Supporters say the technology allows physicians to treat a broad spectrum of cancers with few adverse effects, while more precisely targeting tumor cells with higher doses of radiation. Detractors say proton beam therapy is hugely expensive and has not been shown to be superior to conventional radiation treatment.
With proton beam therapy, physicians use a cyclotron to accelerate protons and fire them directly into tumor cells with submillimeter precision. Because healthy tissue is largely spared, oncologists can, in theory, deliver much higher doses of radiation, while improving local control and reducing the risk for recurrence and morbidities.
Courtesy of Massachusetts General Hospital
Proton beam therapy can be used to treat any disease that can be treated with radiation, though it is most often associated with head and neck cancers, pediatric cancers and prostate cancer. The James M. Slater, M.D. Proton Treatment and Research Center at Loma Linda University Medical Center focuses on prostate, lung and brain cancer treatment. Physicians at the massive Hampton University Proton Therapy Institute under construction in Hampton, Va., plan to begin treating 2,000 patients annually for prostate, breast, lung and pediatric cancers in 2010.
Leonard Arzt is the executive director of National Association for Proton Therapy. The association is a nonprofit corporation that promotes the clinical benefits of proton beam radiation therapy for cancer patients.
Arzt has been a supporter of the therapy for 20 years. Proton beam therapy, he said, is simply superior to conventional radiotherapy.
“There are no drawbacks that I know of in terms of the modality itself,” Arzt said, speaking from his office in Silver Spring, Md. “It’s the best medically accepted radiation that can control cancer and do minimal to no harm to surrounding healthy cells, tissues or organs. It provides higher doses for better control.”
Anthony L. Zietman, MD, a professor of radiation oncology at Massachusetts General Hospital and the Francis H. Burr Proton Therapy Center, believes that proton beam therapy, however, can cause side effects.
“It’s a misconception,” he said. “I see a lot of patients with side effects. I wish I didn’t, but I do with all the therapies. There’s no such thing as the perfect therapy.”
Jerry M. Slater, MD, medical director at the Loma Linda’s proton clinic, does not go so far as Arzt, though he did say the side effects of proton beam are minimal.
“The published reports are out there showing there are always some morbidities, but we’re looking at making them less than we would have otherwise,” he told HemOnc Today.
The first use of proton therapy to attack tumor cells dates back to the 1950s, but the treatment began gaining in popularity in 1990 after Loma Linda opened the first hospital-based proton therapy center. Like all emerging therapies, proton beam therapy faces two important questions: Is it any better than current treatments? And if so, is it worth the price? Two articles published in The Journal of Clinical Oncology last year suggest the answers to both questions could be “no.”
As good or better?
Brada et al searched as far back as 1966 for publications on clinical applications of protons and found only two phase-3 trials. Both of those trials looked at prostate cancer patients and neither made a direct comparison between photons and protons.

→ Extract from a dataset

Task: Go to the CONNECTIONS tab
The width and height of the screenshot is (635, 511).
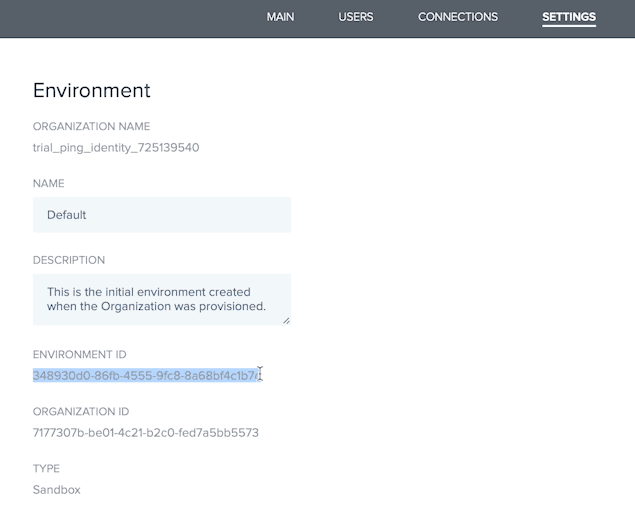Action: click(457, 17)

Upon conducting a systemic analysis of those articles, they found that there was not enough evidence to conclude proton therapy was superior to conventional radiotherapy at treating chordomas and chondrosarcomas of the skull base, ocular tumors, prostate cancer, head and neck cancer, or a host of other cancers.
They went on to say that protons may in fact be a useful treatment, but the therapy requires more research, especially appropriately designed and powered clinical studies. Slater argued that proton beam has been proven safe and effective time and time again.
“It’s a well-known fact that there’s no other form of radiation that I can put into a patient, give the maximum dose to the target and [give] less to normal tissue with every single beam I use,” he said. “X-rays will never do that. There’s no other technology that will ever allow you to maximize every beam into the target. Protons can do that.”
Arzt said it was a well-established fact that there are few clinical trials evaluating proton beam therapy, but added that the lack of scientific evidence is not slowing the demand for the treatment.
“It’s true; there could be more studies out there to prove to the scientific community, if that’s what they’re looking for,” he said. “There is a lot of anecdotal evidence, there is a lot of experience, there are a lot of testimonials from patients.”
For some physicians, that lack of hard clinical evidence is a huge problem, but Cynthia Keppel, PhD, scientific and technical director at the Hampton University Proton Therapy Institute, among others, says that clinical trials will be informative but should not be necessary in this case. She compared the adoption of proton beam to the move from analog X-rays to digital or from hand-calculated treatment planning to computerized simulation codes.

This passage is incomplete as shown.